Egg knocking is an old tradition that survives in Avoyelles Parish, though is hardly practiced elsewhere. That same day in the picturesque Avoyelles Parish town of Cottonport, there was another Easter festival where knocking was part of the activities.
In the world of egg knocking, the epicenter is the Avoyelles parish seat town of Marksville. There, the longtime tradition is for egg knockers to gather on the courthouse lawn on Easter Sunday morning. The successful knockers go home with a stash of failed eggs.
Culturally, if Avoyelles Parish was a country, it would be Switzerland, minus the mountains, chocolate and army knives. Its similarity, though, would be a central location where cultures blend. Just as Switzerland is part French, Avoyelles is the northernmost outpost of French Louisiana. Cross the Red River and the dialects change. Even among the French there are divisions. Though many locals are raised in the Cajun culture, they are not Cajuns but descendants of Napoleonic soldiers who were given land grants there.
Common to the French though, both Acadian or otherwise, the custom is properly called egg “paquing” (taken from Paque, the French word for Easter) but what we Americans call “knocking.”
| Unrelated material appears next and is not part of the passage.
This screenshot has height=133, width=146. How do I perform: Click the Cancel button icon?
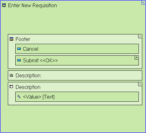pos(19,49)
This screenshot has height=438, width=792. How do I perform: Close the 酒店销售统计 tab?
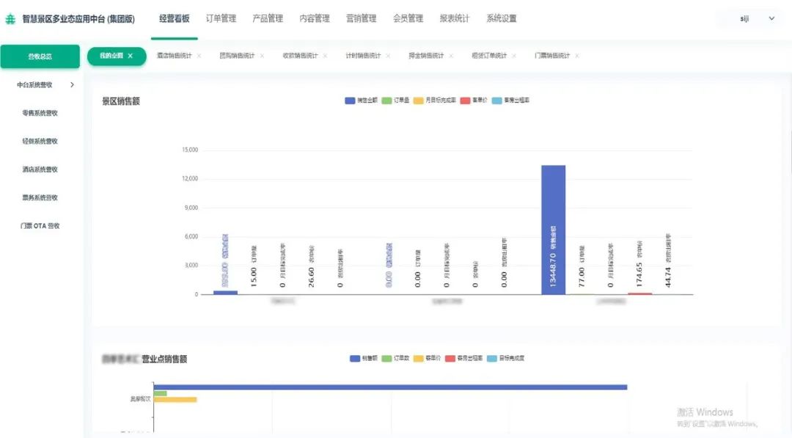click(x=199, y=56)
I was raised in New Orleans, but in a paquing household. Even as adults, my mom, who was a native of Avoyelles Parish, would purchase an egg dying kit each year. Each Good Friday while the oysters were frying (our own personal tradition,) we would dye eggs that would be paqued on Easter Sunday. Like the sport of boxing, this is a one-on-one event, as one person taps the shell of the other’s egg. Sometimes, just to keep the action going, contestants will meet again and tap the rounded ends.
(It has been said that dyed eggs taste better than those that are not. I have concluded that that is true, but probably because the colored one have been around for a day or two and thus developed a fuller flavor, whereas regular non-Easter boiled eggs are usually eaten sooner.)
As is true with any contest, there is a way to cheat. Egg knocking hustlers have long known that the egg of the guinea hen, though smaller, has a tougher shell, that can outdo any conventional chicken egg.
Most of the time though, the custom is practiced without anyone going over the moral cliff. We learn from preserving our customs: Today’s tradition is tomorrow’s egg salad.